**Extracted data:**
----
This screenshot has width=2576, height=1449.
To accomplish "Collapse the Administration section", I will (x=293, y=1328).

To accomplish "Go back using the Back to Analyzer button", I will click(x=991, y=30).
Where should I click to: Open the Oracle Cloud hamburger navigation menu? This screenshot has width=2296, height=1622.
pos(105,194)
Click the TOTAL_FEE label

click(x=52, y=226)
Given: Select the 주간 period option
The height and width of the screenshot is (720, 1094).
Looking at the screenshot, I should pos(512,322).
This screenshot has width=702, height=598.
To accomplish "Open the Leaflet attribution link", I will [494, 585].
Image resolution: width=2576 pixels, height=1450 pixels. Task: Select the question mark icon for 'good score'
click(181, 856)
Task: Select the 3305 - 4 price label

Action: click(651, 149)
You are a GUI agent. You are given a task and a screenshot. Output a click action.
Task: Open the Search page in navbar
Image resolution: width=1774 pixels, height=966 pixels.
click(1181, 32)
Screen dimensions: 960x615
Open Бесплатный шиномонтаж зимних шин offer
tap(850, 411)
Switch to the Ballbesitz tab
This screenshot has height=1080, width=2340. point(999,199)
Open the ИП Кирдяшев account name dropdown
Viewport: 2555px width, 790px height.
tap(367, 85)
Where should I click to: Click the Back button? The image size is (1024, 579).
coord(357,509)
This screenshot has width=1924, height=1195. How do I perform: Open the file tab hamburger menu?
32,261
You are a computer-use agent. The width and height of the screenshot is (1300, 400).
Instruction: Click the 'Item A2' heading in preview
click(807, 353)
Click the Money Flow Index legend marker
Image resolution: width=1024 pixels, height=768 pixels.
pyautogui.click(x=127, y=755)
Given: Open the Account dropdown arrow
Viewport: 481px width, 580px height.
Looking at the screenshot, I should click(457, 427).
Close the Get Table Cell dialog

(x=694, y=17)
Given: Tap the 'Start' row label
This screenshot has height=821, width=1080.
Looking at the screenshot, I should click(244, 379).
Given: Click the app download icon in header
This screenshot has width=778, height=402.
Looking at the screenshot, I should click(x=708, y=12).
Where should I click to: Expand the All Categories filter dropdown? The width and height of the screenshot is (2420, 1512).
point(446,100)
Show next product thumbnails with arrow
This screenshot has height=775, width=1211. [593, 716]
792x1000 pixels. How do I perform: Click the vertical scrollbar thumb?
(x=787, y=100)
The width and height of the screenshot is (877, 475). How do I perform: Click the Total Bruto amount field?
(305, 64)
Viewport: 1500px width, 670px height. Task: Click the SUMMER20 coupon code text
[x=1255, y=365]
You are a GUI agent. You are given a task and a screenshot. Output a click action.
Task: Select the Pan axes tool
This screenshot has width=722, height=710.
----
**Work instructions:** Rewrite the listing above, swapping each "Given:" for "Instruction:" and leaving everything else as it is.

**Solution for this exercise:**
This screenshot has width=2576, height=1449.
To accomplish "Collapse the Administration section", I will (x=293, y=1328).

To accomplish "Go back using the Back to Analyzer button", I will click(x=991, y=30).
Where should I click to: Open the Oracle Cloud hamburger navigation menu? This screenshot has width=2296, height=1622.
pos(105,194)
Click the TOTAL_FEE label

click(x=52, y=226)
Instruction: Select the 주간 period option
The height and width of the screenshot is (720, 1094).
Looking at the screenshot, I should pos(512,322).
This screenshot has width=702, height=598.
To accomplish "Open the Leaflet attribution link", I will [494, 585].
Image resolution: width=2576 pixels, height=1450 pixels. Task: Select the question mark icon for 'good score'
click(181, 856)
Task: Select the 3305 - 4 price label

Action: click(651, 149)
You are a GUI agent. You are given a task and a screenshot. Output a click action.
Task: Open the Search page in navbar
Image resolution: width=1774 pixels, height=966 pixels.
click(1181, 32)
Screen dimensions: 960x615
Open Бесплатный шиномонтаж зимних шин offer
tap(850, 411)
Switch to the Ballbesitz tab
This screenshot has height=1080, width=2340. point(999,199)
Open the ИП Кирдяшев account name dropdown
Viewport: 2555px width, 790px height.
tap(367, 85)
Where should I click to: Click the Back button? The image size is (1024, 579).
coord(357,509)
This screenshot has width=1924, height=1195. How do I perform: Open the file tab hamburger menu?
32,261
You are a computer-use agent. The width and height of the screenshot is (1300, 400).
Instruction: Click the 'Item A2' heading in preview
click(807, 353)
Click the Money Flow Index legend marker
Image resolution: width=1024 pixels, height=768 pixels.
pyautogui.click(x=127, y=755)
Instruction: Open the Account dropdown arrow
Viewport: 481px width, 580px height.
Looking at the screenshot, I should click(457, 427).
Close the Get Table Cell dialog

(x=694, y=17)
Instruction: Tap the 'Start' row label
This screenshot has height=821, width=1080.
Looking at the screenshot, I should click(244, 379).
Instruction: Click the app download icon in header
This screenshot has width=778, height=402.
Looking at the screenshot, I should click(x=708, y=12).
Where should I click to: Expand the All Categories filter dropdown? The width and height of the screenshot is (2420, 1512).
point(446,100)
Show next product thumbnails with arrow
This screenshot has height=775, width=1211. [593, 716]
792x1000 pixels. How do I perform: Click the vertical scrollbar thumb?
(x=787, y=100)
The width and height of the screenshot is (877, 475). How do I perform: Click the Total Bruto amount field?
(305, 64)
Viewport: 1500px width, 670px height. Task: Click the SUMMER20 coupon code text
[x=1255, y=365]
You are a GUI agent. You are given a task and a screenshot. Output a click action.
Task: Select the Pan axes tool
This screenshot has width=722, height=710.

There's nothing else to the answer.